Flowing and light, this model of a galleon proves that while Scott likes to think outside reality when making toothpicks dance for him, he can certainly craft truth in a way that’s more than a set of parts.
While the other artists on this list at least dabble in realistic buildings, Franceska prefers to build concepts into her work. Inspired by mathematics, planetary movement, and the swirling madness that is both art and quantum physics, Franceska has a knack for making the mundane glorious, and giving ideas comprehensive form.
Using the movement of soundwaves based on the music of Mozart, the Euclidian pod is both a thing of beauty, and geometrically arranged for kinetic experiments. Swooping and webbed through and through, the bright coloration adds a sense of the liveliness of much of the powerful compositions of one of the greatest composers; combined with the genius of one of the finest mathematicians to ever live.

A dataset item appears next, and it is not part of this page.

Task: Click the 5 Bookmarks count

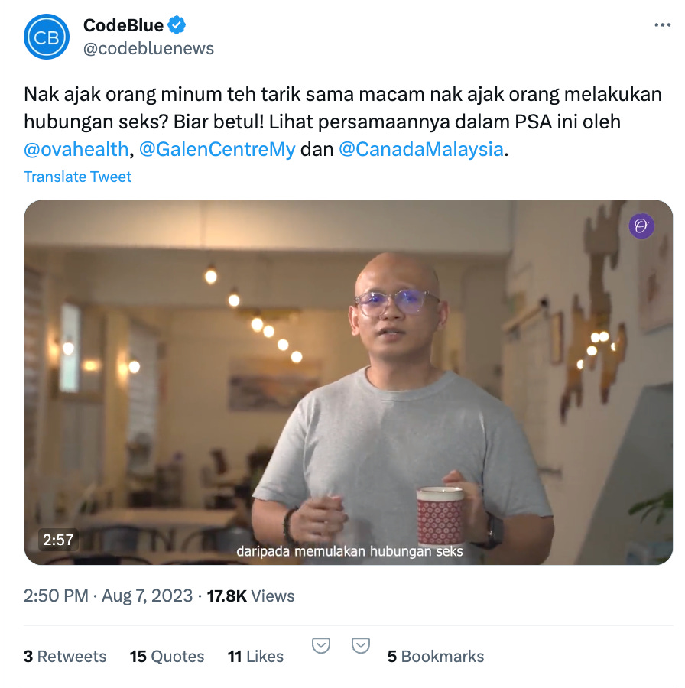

Stepping away from her otherwise numerically sound toothpick sculptures, Ms. McCullough takes inspiration from the heavens in building a winding, wild representation of the snakelike Draconis constellation. It’s free-form done the way it’s supposed to be.
Six Million Pod
This is an unfinished sculpture that will ideally one day be raised up as tribute to those who lost their lives, and those who survived the Nazi Holocaust. Intended to eventually be 6 million toothpicks strong, you can already see that it begins with the Star of David as its base, showing the Hebrew roots of the piece.